Stored data:
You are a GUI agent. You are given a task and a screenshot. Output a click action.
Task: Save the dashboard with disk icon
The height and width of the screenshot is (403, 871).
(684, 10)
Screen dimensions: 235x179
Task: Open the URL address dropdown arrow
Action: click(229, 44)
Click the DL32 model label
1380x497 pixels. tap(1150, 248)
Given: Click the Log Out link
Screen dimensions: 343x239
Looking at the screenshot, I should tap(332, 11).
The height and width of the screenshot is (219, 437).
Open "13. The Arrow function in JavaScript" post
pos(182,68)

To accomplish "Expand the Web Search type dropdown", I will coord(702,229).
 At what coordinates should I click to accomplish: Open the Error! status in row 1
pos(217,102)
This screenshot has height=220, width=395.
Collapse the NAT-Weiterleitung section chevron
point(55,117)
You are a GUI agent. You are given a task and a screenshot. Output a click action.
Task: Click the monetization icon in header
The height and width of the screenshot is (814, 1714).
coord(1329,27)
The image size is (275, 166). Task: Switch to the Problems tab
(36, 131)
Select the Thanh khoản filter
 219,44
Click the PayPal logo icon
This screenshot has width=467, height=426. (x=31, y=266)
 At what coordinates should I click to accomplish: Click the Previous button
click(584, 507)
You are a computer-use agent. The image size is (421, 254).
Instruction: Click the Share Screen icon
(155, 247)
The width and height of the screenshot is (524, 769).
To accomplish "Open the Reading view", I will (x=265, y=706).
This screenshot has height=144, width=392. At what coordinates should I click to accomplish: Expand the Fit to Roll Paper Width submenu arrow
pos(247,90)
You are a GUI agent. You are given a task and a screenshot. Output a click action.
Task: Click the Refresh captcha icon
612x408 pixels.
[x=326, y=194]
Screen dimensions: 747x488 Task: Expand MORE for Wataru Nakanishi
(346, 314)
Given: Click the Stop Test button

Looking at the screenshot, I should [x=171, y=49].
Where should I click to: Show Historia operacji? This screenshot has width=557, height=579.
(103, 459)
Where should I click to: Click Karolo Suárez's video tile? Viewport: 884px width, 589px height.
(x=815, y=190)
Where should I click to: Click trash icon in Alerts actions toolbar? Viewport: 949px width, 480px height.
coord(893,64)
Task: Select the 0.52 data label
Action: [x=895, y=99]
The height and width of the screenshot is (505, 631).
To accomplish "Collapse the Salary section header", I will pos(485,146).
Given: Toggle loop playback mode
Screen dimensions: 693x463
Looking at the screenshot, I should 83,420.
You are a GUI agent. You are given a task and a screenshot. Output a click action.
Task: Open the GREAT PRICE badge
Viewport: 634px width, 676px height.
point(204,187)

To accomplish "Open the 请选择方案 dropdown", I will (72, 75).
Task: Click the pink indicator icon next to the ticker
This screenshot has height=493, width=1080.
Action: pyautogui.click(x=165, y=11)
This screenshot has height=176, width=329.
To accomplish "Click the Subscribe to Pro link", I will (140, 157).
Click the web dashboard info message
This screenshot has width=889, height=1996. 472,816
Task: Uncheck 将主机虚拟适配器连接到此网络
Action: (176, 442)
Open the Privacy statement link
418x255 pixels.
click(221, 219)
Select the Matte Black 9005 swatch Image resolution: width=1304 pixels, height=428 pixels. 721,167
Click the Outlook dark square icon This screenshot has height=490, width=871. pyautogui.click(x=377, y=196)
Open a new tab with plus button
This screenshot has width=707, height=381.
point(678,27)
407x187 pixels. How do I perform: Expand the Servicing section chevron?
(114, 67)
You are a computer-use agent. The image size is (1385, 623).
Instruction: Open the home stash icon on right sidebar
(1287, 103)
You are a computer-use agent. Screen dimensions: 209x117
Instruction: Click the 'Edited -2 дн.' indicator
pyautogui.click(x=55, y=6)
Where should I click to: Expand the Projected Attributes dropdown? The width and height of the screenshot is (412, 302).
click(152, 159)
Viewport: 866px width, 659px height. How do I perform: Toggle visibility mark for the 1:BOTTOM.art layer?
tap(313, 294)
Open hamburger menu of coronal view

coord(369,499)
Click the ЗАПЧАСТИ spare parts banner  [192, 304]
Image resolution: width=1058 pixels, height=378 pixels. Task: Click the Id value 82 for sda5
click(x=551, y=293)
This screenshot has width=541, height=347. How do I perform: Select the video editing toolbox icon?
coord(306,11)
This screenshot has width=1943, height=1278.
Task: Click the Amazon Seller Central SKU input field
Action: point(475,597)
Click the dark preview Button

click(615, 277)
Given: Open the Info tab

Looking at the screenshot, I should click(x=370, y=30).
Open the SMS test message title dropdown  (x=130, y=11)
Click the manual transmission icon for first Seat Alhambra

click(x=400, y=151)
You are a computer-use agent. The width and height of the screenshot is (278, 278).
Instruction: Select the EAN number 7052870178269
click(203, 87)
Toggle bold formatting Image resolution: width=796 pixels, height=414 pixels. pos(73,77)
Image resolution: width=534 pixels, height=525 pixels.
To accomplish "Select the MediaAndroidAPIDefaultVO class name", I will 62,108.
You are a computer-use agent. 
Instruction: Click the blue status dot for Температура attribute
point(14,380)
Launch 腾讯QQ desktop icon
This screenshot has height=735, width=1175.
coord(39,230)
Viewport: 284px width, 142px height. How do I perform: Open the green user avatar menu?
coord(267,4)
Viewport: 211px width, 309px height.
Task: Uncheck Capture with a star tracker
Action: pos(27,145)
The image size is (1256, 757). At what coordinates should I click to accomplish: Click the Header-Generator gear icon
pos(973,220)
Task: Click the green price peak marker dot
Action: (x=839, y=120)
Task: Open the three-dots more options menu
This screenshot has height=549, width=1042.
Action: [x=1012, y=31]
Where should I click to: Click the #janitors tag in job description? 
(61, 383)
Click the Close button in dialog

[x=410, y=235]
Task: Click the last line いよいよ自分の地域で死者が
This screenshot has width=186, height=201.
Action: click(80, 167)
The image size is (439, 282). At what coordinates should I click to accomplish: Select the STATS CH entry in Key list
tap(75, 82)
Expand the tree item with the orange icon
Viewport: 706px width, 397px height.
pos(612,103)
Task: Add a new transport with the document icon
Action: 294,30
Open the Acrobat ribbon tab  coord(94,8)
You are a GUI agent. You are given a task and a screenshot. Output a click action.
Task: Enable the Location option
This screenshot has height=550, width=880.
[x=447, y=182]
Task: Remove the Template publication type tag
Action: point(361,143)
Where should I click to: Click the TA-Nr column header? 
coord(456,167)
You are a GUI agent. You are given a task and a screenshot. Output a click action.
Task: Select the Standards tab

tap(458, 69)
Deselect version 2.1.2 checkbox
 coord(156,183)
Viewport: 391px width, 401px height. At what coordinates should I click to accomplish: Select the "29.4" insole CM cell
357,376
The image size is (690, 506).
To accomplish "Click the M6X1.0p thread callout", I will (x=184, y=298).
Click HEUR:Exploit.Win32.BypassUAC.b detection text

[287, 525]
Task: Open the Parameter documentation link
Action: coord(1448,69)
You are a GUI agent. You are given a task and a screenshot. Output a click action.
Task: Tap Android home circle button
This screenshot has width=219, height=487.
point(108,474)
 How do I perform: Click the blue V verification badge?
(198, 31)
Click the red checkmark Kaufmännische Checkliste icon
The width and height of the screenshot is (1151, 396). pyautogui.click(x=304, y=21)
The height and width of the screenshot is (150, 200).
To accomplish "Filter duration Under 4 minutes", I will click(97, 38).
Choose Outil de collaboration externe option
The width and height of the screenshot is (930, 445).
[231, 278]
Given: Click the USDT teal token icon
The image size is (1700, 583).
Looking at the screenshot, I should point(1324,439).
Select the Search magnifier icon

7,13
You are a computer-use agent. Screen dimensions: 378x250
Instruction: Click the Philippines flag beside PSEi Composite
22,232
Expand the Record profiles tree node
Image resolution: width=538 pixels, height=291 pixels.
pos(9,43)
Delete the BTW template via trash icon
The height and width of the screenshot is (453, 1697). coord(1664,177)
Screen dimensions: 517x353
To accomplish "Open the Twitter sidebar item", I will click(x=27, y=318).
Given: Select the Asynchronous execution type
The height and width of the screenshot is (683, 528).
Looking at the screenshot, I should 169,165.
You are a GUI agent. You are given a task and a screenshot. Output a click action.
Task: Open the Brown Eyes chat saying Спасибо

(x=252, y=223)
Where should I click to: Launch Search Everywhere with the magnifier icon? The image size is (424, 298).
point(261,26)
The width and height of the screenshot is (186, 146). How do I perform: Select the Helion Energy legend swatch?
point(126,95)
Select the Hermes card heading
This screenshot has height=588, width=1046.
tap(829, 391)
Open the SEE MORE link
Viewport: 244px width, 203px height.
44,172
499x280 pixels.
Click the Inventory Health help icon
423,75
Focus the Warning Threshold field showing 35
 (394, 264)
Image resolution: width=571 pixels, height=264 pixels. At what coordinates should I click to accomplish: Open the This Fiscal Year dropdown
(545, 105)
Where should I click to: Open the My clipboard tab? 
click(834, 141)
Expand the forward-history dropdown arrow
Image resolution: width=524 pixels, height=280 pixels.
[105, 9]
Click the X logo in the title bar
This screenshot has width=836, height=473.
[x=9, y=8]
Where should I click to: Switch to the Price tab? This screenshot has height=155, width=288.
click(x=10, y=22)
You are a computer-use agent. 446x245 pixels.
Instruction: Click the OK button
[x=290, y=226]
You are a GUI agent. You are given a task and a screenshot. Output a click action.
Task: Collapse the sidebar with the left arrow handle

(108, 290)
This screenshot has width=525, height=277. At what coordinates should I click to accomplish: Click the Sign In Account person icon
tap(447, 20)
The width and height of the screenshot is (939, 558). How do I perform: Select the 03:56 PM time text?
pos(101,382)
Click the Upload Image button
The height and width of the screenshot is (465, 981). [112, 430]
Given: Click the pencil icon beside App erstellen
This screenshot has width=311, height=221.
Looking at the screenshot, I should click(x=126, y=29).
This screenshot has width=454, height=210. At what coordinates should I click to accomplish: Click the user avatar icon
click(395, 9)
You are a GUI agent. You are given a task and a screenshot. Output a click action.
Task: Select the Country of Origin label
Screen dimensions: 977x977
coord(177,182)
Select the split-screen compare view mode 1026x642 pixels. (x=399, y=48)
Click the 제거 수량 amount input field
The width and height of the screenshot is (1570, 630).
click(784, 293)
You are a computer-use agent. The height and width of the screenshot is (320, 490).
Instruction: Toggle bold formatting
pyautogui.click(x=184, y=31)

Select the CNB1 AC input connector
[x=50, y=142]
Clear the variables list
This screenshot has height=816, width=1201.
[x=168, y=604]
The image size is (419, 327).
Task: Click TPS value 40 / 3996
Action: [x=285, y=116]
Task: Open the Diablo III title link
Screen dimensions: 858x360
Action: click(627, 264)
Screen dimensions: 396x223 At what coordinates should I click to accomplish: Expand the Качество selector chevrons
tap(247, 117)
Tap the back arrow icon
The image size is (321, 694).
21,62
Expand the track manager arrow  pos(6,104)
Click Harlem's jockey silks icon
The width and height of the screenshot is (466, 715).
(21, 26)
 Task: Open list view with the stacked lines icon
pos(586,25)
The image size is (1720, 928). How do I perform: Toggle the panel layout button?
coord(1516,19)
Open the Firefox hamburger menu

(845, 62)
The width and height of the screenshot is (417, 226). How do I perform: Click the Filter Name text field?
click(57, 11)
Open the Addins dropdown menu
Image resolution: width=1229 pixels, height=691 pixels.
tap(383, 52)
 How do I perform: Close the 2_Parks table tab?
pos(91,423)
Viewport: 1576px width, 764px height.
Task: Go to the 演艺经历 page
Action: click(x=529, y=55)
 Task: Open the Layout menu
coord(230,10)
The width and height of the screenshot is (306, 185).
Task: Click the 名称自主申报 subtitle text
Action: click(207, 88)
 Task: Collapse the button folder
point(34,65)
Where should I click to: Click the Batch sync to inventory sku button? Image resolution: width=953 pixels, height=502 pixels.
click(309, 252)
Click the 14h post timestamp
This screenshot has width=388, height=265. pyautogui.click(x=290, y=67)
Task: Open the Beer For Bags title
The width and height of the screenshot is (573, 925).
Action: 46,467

ASSIGNMENT → The lines above, from the first through the one containing "This screenshot has height=220, width=395.", must be restated word for word, with nothing added.

RESPONSE AREA →
You are a GUI agent. You are given a task and a screenshot. Output a click action.
Task: Save the dashboard with disk icon
The height and width of the screenshot is (403, 871).
(684, 10)
Screen dimensions: 235x179
Task: Open the URL address dropdown arrow
Action: click(229, 44)
Click the DL32 model label
1380x497 pixels. tap(1150, 248)
Given: Click the Log Out link
Screen dimensions: 343x239
Looking at the screenshot, I should tap(332, 11).
The height and width of the screenshot is (219, 437).
Open "13. The Arrow function in JavaScript" post
pos(182,68)

To accomplish "Expand the Web Search type dropdown", I will coord(702,229).
 At what coordinates should I click to accomplish: Open the Error! status in row 1
pos(217,102)
This screenshot has height=220, width=395.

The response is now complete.